Last weekend, it threw in the towel, sent home its 36 employees, and assigned assets to a liquidator that will sell them off to the highest bidder. The company had raised $5.75M just a few months ago, and will return unused capital to the investors — US Venture Partners, SoftBank, Sand Hill Capital and Crosslink Capital. (It never drew down on the other tranche of capital it had announced.) Valleywag first reported rumors of the closure.

A company source, who requested anonymity, tells me the company had been thinking about giving up even when I talked with them for my piece three weeks ago (understandably, they didn’t tell me that at the time). The company realized that there were too many ad networks out there, and with the souring outlook for advertising, it made better sense to close shop and sell the company’s extensive set of patents, the source said. The source said the VentureBeat story was just one more thing that frustrated the team — by linking the company to its controversial past (Gator was reviled by many because it would track what people were reading online, and would run pop up ads to target them), even as the team was determined to emerge with a clean slate.

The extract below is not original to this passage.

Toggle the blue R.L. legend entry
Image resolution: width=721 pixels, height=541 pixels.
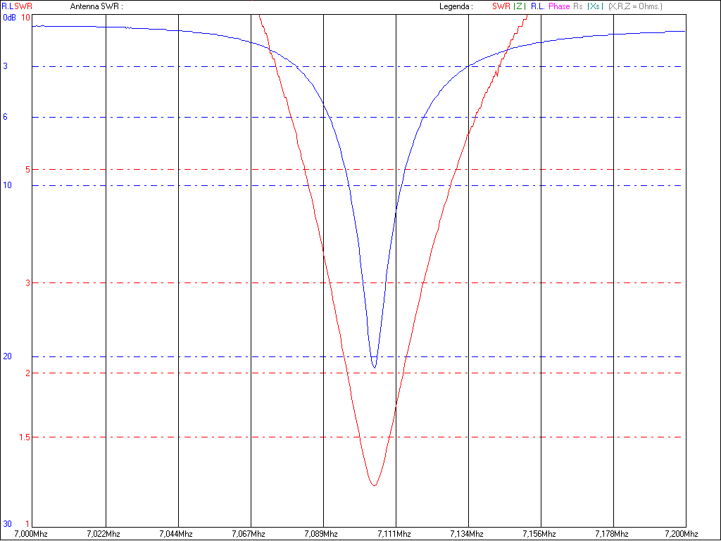click(x=537, y=6)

Jellycloud had tried partnering with the ad exchanges of companies like RightMedia and Doubleclick to obtain publisher inventory, but those exchanges proved disappointing, the source said. They were commanding a mere 50 cents per a thousand ads shown (CPM), not enough for Jellycloud to make a business from. There were few click-throughs, with some users on Facebook generating 500 page views or so during a single session, but never clicking on ads. Jellycloud sought to strike relationships directly with publishers, but then found that that strategy required significant scaling to get the volume required to make a significant business from it. Without more data on pricing, it meant Google and other networks had too much of an advantage. With so many competitors already in the market, and signs of consolidation, the team met with investors and agreed it was worth shutting down.

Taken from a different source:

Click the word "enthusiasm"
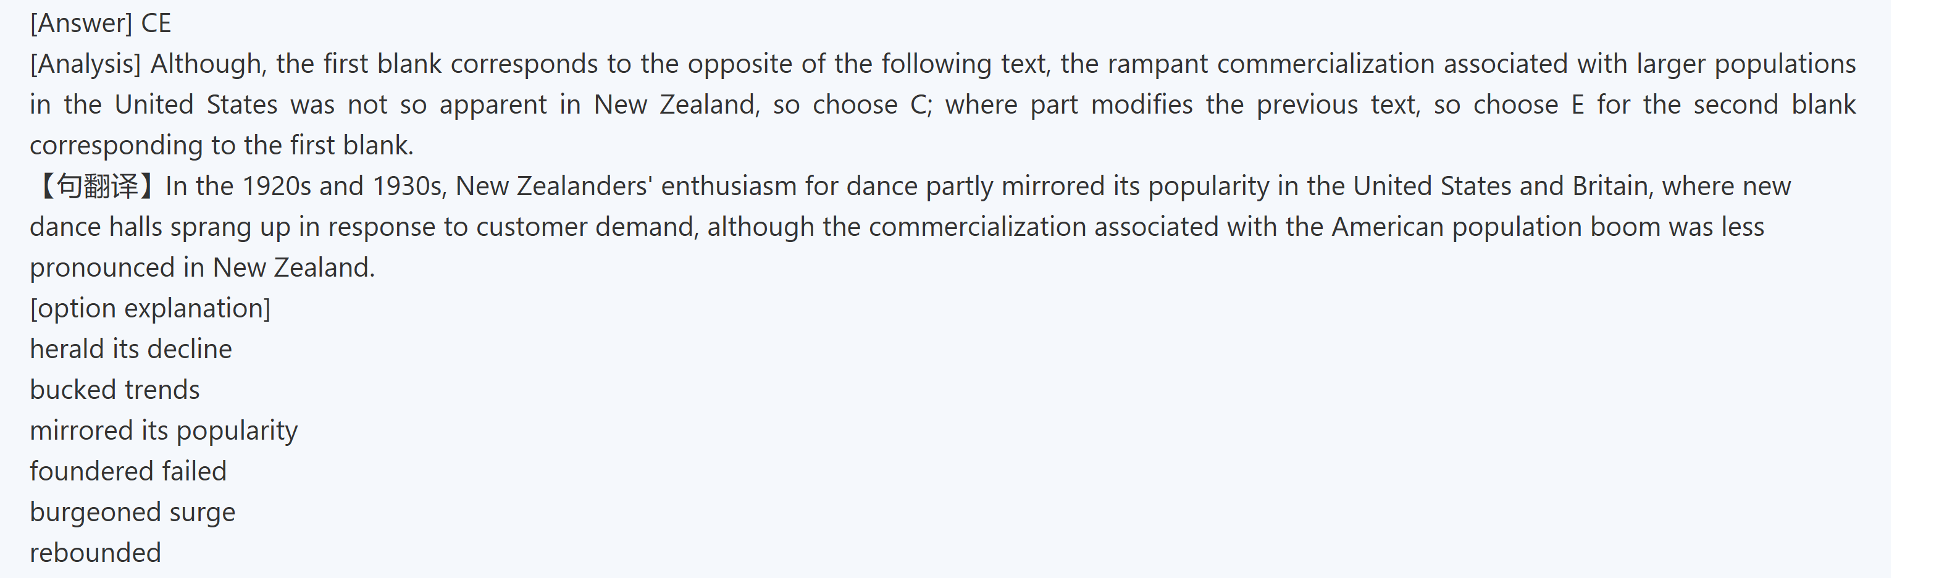The width and height of the screenshot is (1939, 578). point(728,186)
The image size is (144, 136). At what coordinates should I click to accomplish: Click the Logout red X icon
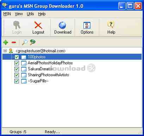38,25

Selling the company’s patents is still expected to yield a return, the source said. It had filed for 186 patents, including 40 in the U.S. Some 14 were granted, and more than half of those are core to behavioral targeting around content and search based on the original controversial strategy of watching what people viewed online via their browsers. Interestingly, Google now is the closest to doing what the original Gator was so hated for: Google is aggressively installing its toolbar on every Dell computer in an effort to target advertising to individual users.